Work to do | Swap "navigation menu" for "main menu" in the entries, beginning at the line that contains "Image resolution: width=483" and continuing through the end of the entries, and rewrite those lines with nothing else changed. Leave the pictures out of your answer.

Data entries |
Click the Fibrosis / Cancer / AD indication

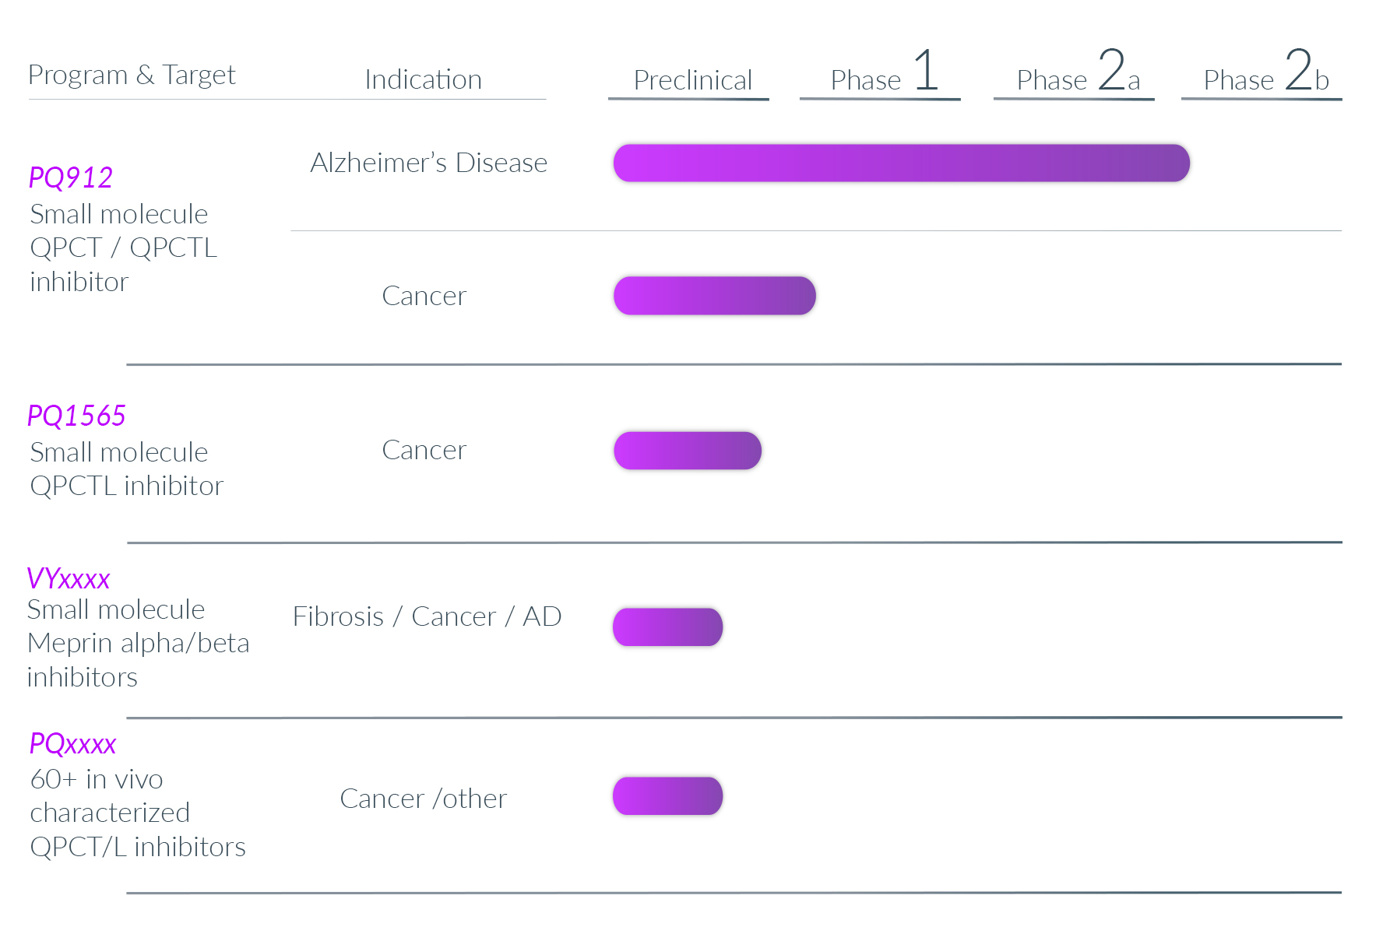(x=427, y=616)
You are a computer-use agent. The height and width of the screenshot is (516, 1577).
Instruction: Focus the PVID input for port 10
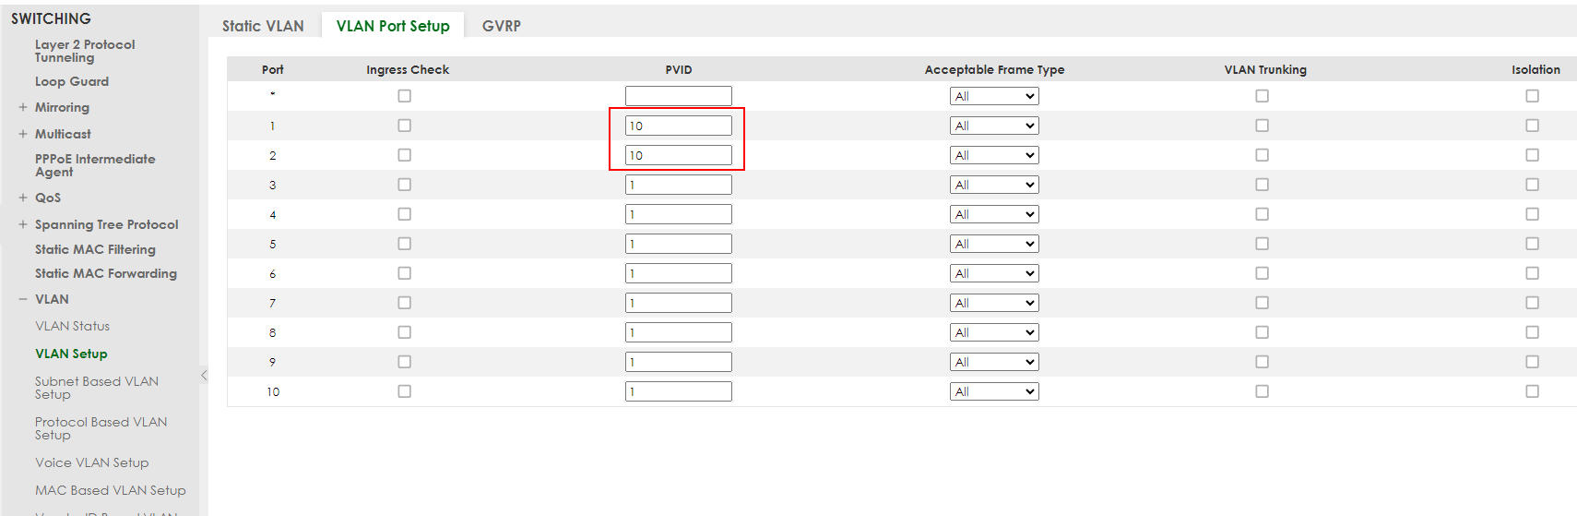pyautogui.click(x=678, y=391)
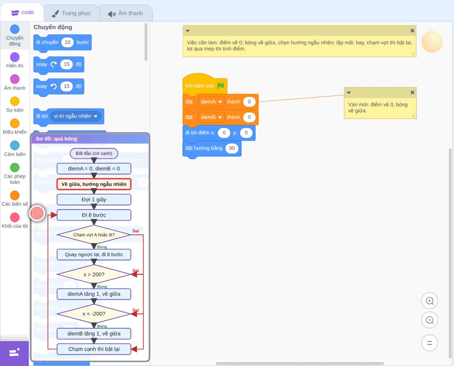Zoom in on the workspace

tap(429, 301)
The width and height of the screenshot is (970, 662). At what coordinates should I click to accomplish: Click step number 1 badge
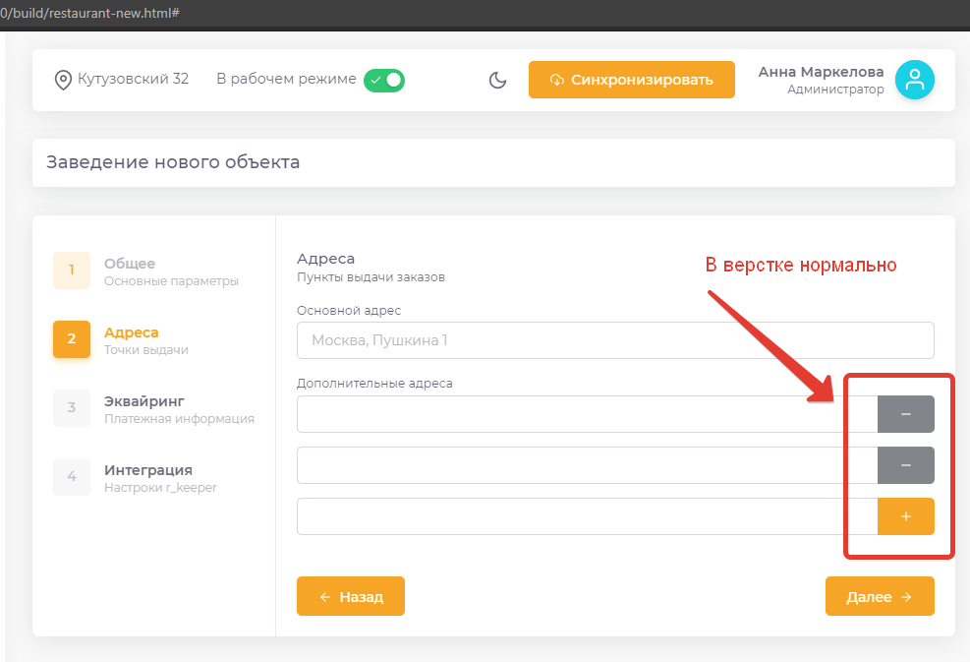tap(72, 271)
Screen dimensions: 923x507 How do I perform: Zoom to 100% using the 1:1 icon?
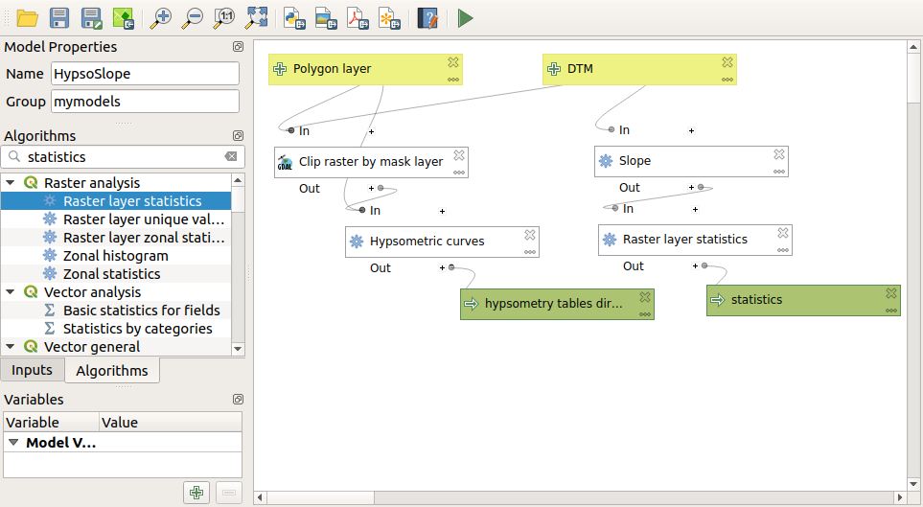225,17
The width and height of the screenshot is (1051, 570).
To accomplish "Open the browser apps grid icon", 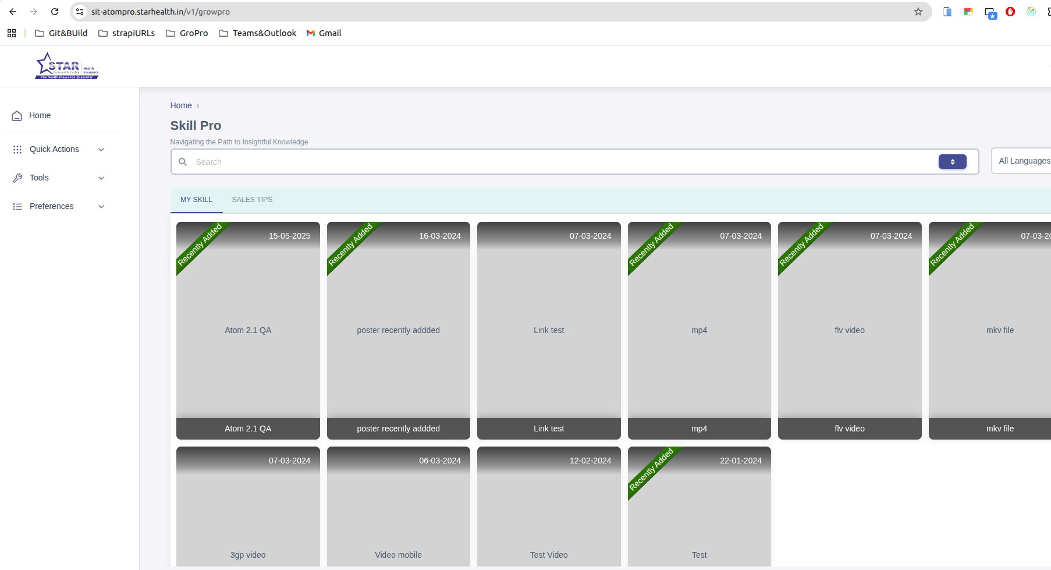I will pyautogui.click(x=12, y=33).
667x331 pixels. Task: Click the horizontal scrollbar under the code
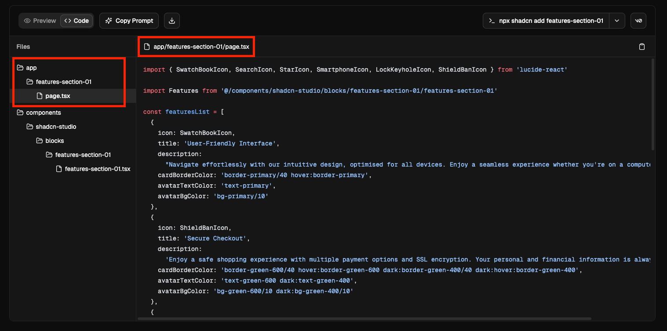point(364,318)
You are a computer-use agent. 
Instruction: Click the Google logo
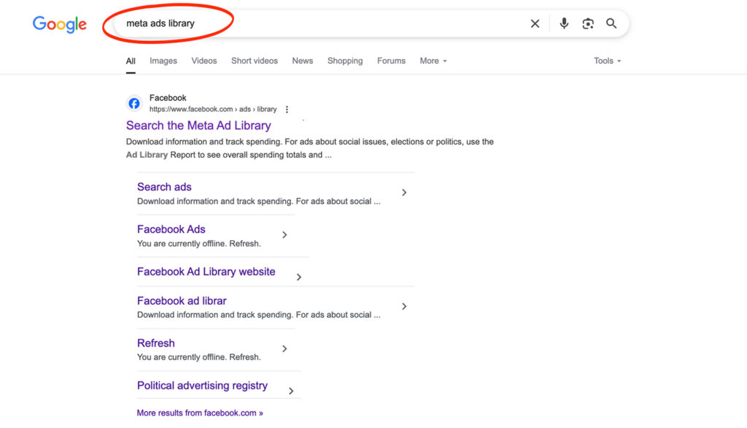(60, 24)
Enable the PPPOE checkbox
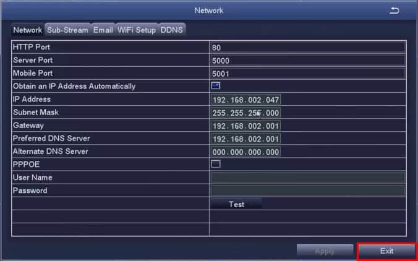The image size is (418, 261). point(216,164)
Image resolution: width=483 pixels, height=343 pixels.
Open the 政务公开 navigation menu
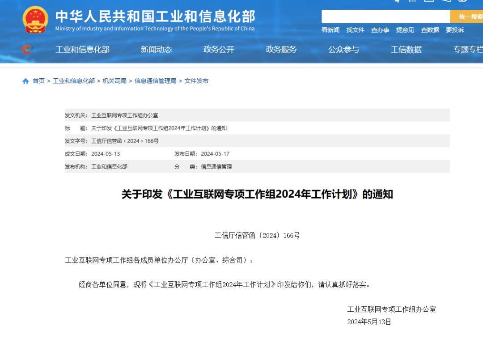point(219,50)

Task response |
Image resolution: width=483 pixels, height=343 pixels.
Open the 政务公开 main menu
point(219,50)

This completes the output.